還記得剛進公司受訓頭幾天的日記,字裡行間滿滿的是對這家公司的景仰和讚譽;離當初的朦朧之美已將近一年,迷霧散去,顯露在眼前的是樹大人多的遺憾,和位高權重而生的可惜。當初無知的讚嘆,現在看起來固然可笑(就像是現在回想起剛上線時的所作所為一樣不堪),但又何需抹滅成長的足跡呢?於是,儘管這篇文章在往後,又會成為不堪回首的幼稚,但我又是如此痛恨那些以為自己不曾資淺過的傲慢,於是還是決定記錄下這一切。(這劑預防針真是又臭又長)


在工作中,偶爾會與一種大哥共識。以「一種」這樣莫名的量詞歸納,是因為還沒有足夠的視野能為他們貼標籤。怎麼說呢,這種大哥全身上下散發一種特有的氣質,於機場列隊亦步亦趨的走在後邊,看大哥拉行李箱的兢兢業業,會疑惑「嗯?我和他的職業是一樣的嗎,為什麼他的舉手投足是如此神聖」。除此之外,在飛機上打工,他們對每個流程的一絲不苟和盡善盡美,更讓人印象深刻。

而他們自成一格的認真,往往也難以得到年輕如我這一輩的認同。「你們有跟H飛過嗎,他超酷的。」我問。「有啊我。而且一生只飛那麼一次,再被排到,說什麼都要請假。」朋友不以為然的說。無法理解其行為、一起共事太痛苦,是人們對這種大哥一概的評語。
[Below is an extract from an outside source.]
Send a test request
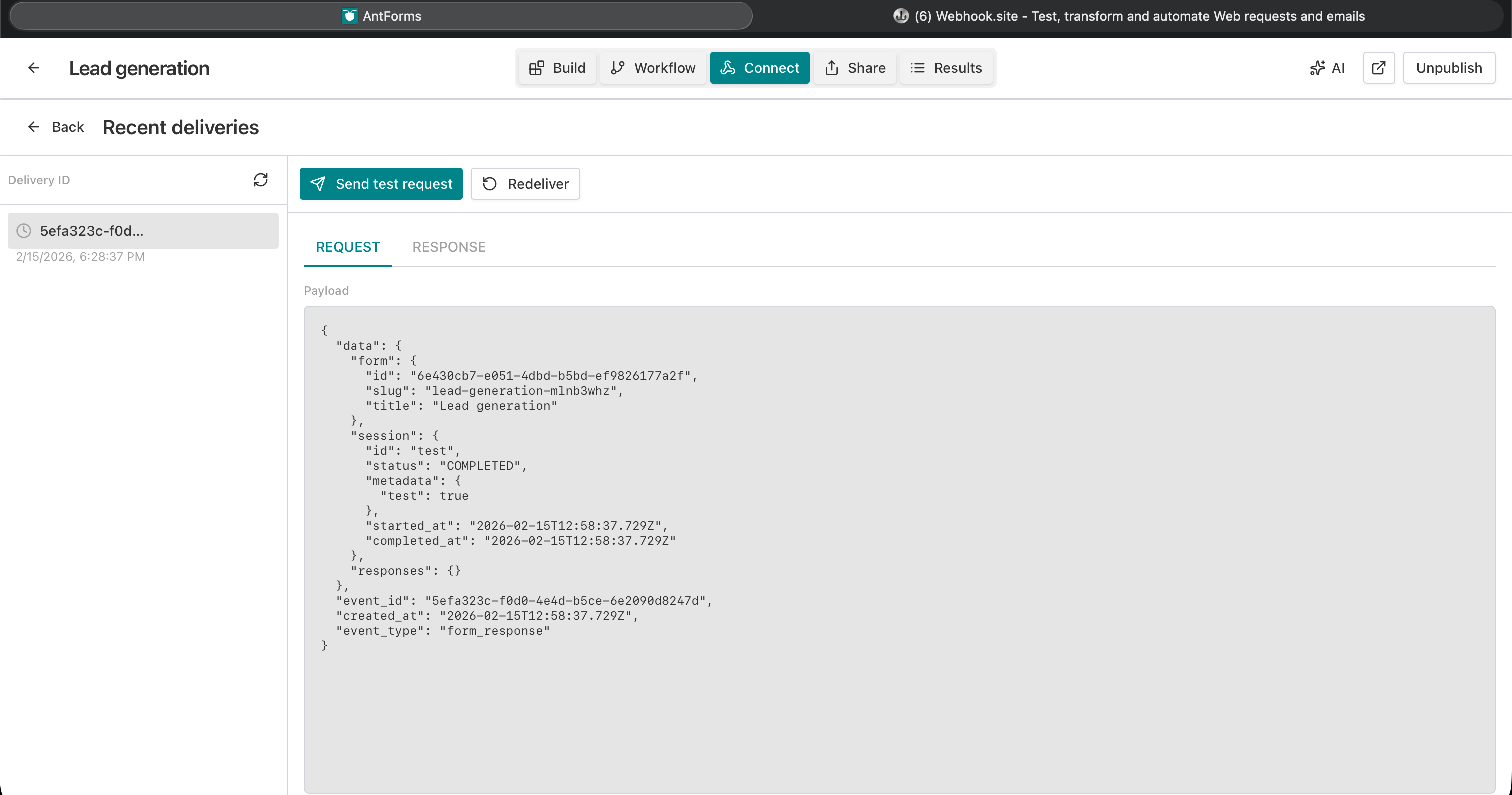 (381, 184)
那次飛行,幸運的又遇見一位這樣的大哥。大哥年約五十,身形消瘦,聲線溫和,每句話裡必定帶著敬語和謙辭,不論說話對象是尊絕不凡的乘客,或是年資只有他1/30的菜鳥。與在給乘客鞠躬哈腰的長官身上看到的不同,大哥對人事物的謙卑,像是日頭東昇日落般理所當然,卻又是如此神聖不可更改。

那次廚房的氣氛很僵。當大哥不在時,同事們同仇敵愾的控訴著他每個行為,而當大哥進了廚房,方才的喧騰又瞬間轉換成一股令人窒息的怨氣。原諒我為保護當事人也保護自己,沒辦法一五一十的描述大哥到底做了什麼(或沒做什麼)惹人生氣。
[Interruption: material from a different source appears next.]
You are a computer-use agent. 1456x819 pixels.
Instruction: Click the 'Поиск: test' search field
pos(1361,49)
儘管那次的工作確實花費了較多的心力,但說到底,是不感到生氣的。比起怨恨大哥將一直以來流傳在同事間的工作默契視為無物,更繚繞在心頭的,是怎樣的故事和歲月,讓大哥之所以為大哥的好奇。甚至好幾次當廚房只剩我和大哥兩人時,差點就要提起善意和他聊起天來。但礙於自己懦弱而假想的同儕壓力,還是算了。

好幾次站在客艙後頭,看著他為客人服務打理的身影,浮起的是敬仰,和無以名狀的憐憫。他一定覺得很孤獨吧。
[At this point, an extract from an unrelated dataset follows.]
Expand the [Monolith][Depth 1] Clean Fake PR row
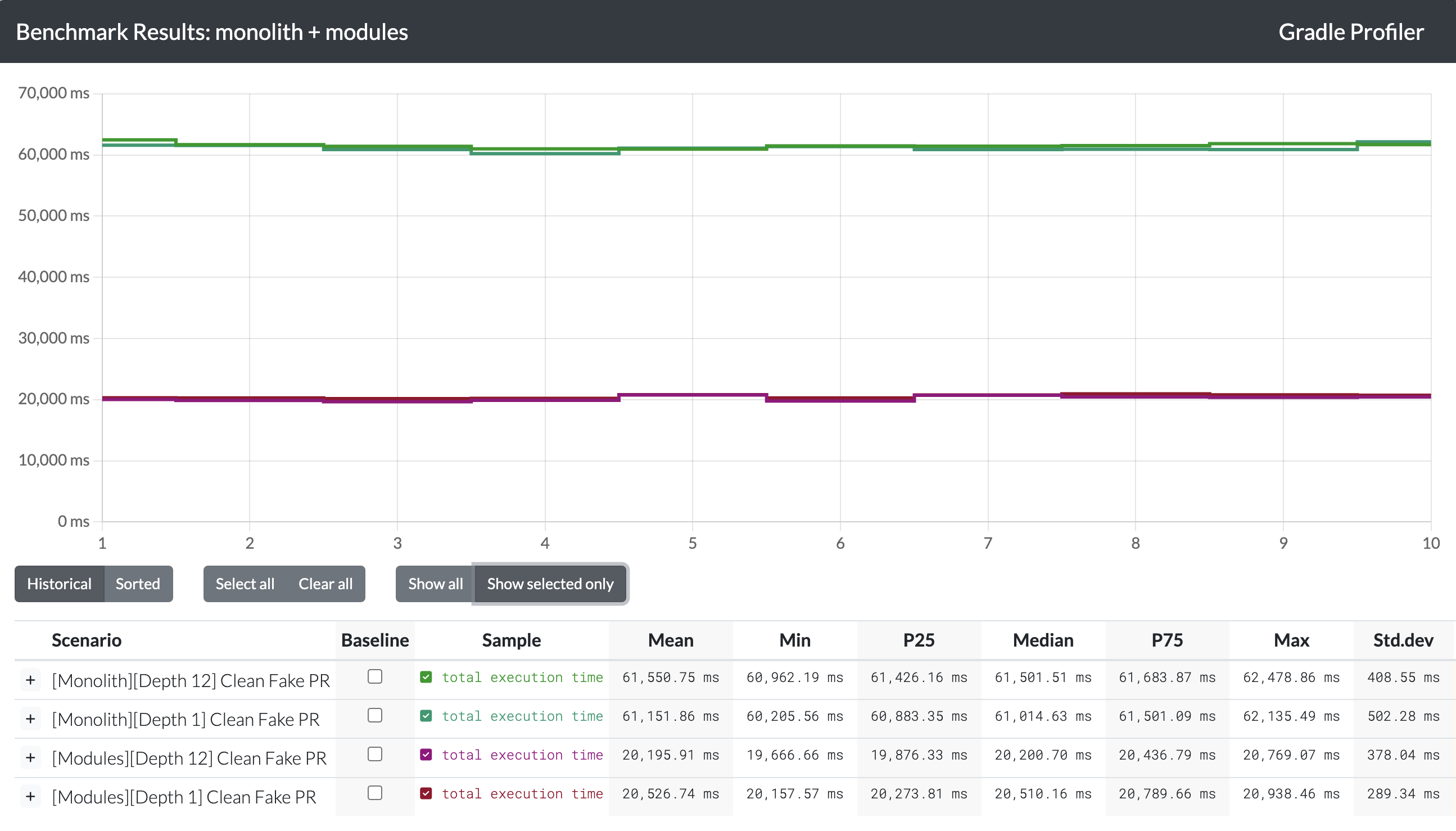The image size is (1456, 831). click(x=30, y=719)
那趟飛行落地後,與同事行進於機場,同事與我說,剛剛大哥特地跑來問她,有沒有覺得大哥他打工的方式哪裡需要改進的?我想是同事的表情與態度,讓大哥發現了她的不滿吧。勉強附和了同事幾句,心中微微一震,大哥竟然向年輕他快三十歲的年輕女孩指教。要我向同學坦白承認錯誤,都要先做個一分鐘的心理建設了啊。

想起日本的詞,職人(撇開臺灣近年來對這個詞使用的泛濫而漸生的嫌惡感)。大哥們對這份工作的嚴肅以待,以全身氣力守護著每一個工作的細節與時刻,是我這種半路出家的花尼姑,難以體會的吧。